# REQUEST
Copy the records word for word, covering the stretch from the line that contains "Click the Documentation" through the line that contains "The height and width of the screenshot is (542, 1009).", and nothing else.

# EXCERPTED RECORDS
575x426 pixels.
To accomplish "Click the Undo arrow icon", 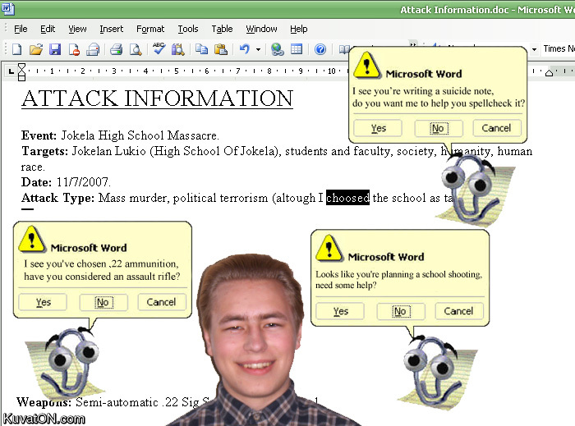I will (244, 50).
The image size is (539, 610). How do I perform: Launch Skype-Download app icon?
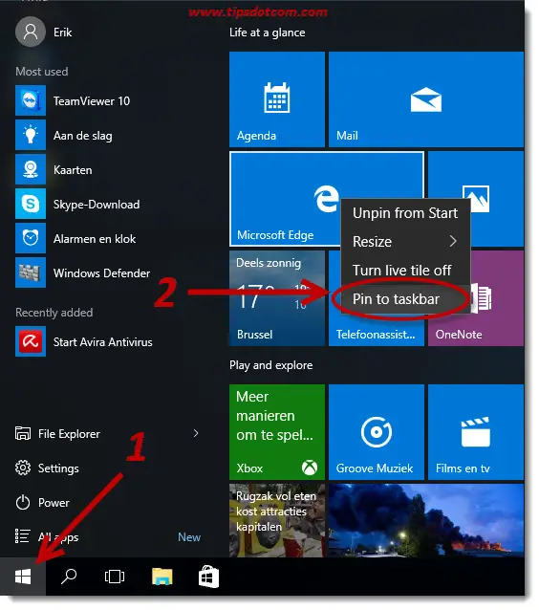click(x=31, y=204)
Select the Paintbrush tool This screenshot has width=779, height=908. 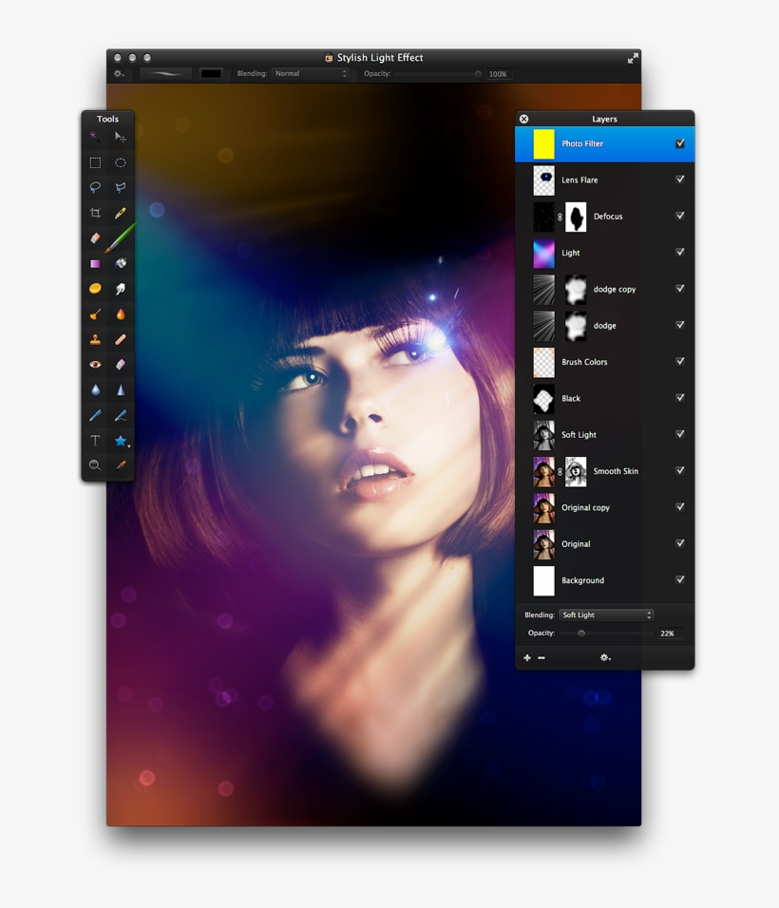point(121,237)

==

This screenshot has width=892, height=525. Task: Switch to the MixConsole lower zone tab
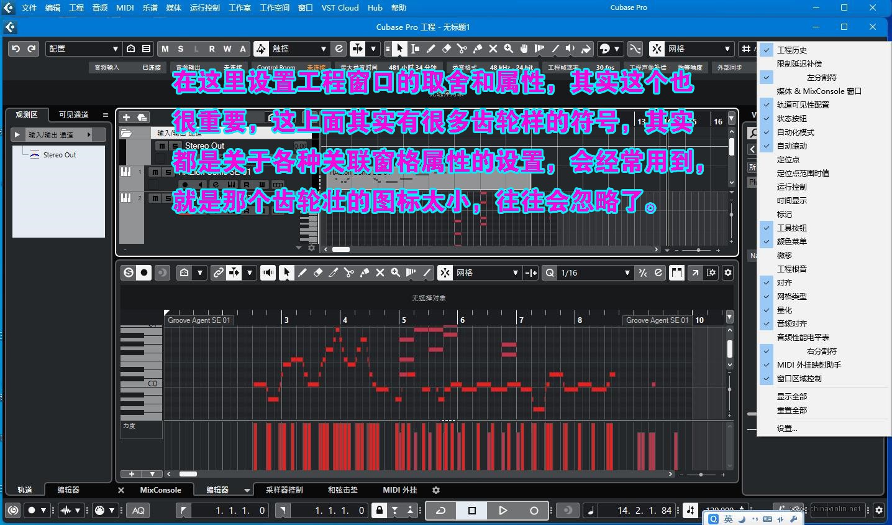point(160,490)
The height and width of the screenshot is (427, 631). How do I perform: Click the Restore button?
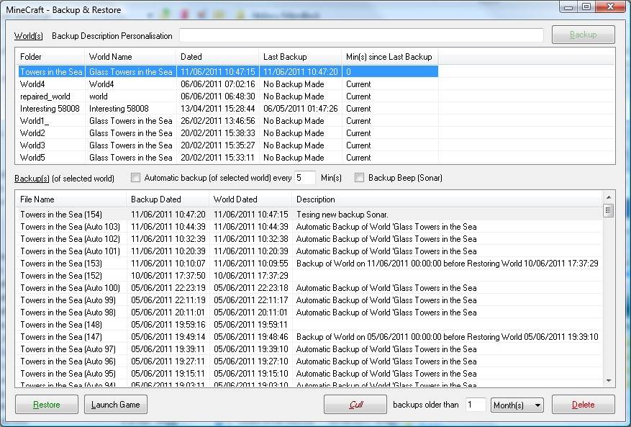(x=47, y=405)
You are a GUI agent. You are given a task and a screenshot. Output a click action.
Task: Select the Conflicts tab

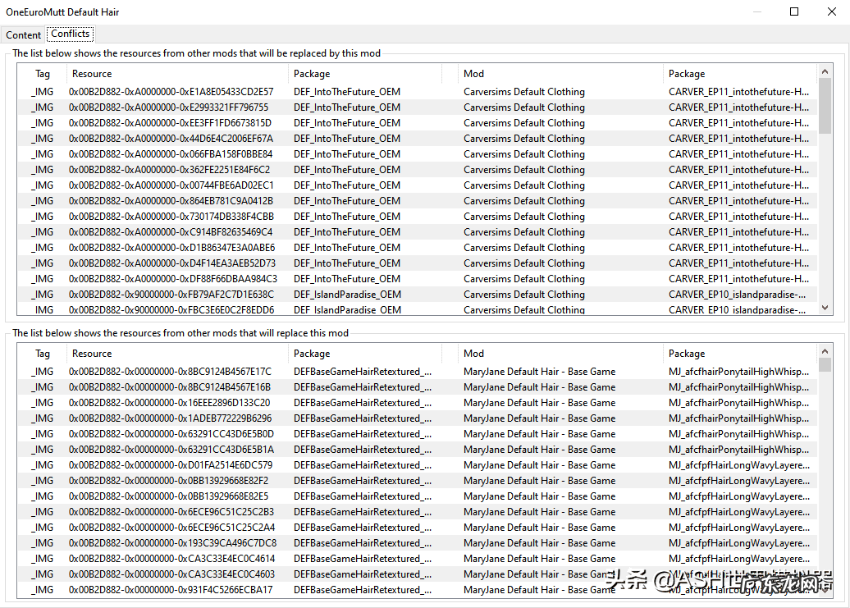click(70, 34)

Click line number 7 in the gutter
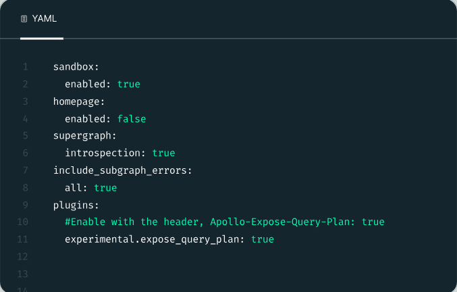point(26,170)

* * *

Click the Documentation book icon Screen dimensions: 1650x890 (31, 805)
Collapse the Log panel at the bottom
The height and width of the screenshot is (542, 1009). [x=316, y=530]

# WORKED SOLUTION
Click the Documentation book icon Screen dimensions: 1650x890 (31, 805)
Collapse the Log panel at the bottom
The height and width of the screenshot is (542, 1009). [x=316, y=530]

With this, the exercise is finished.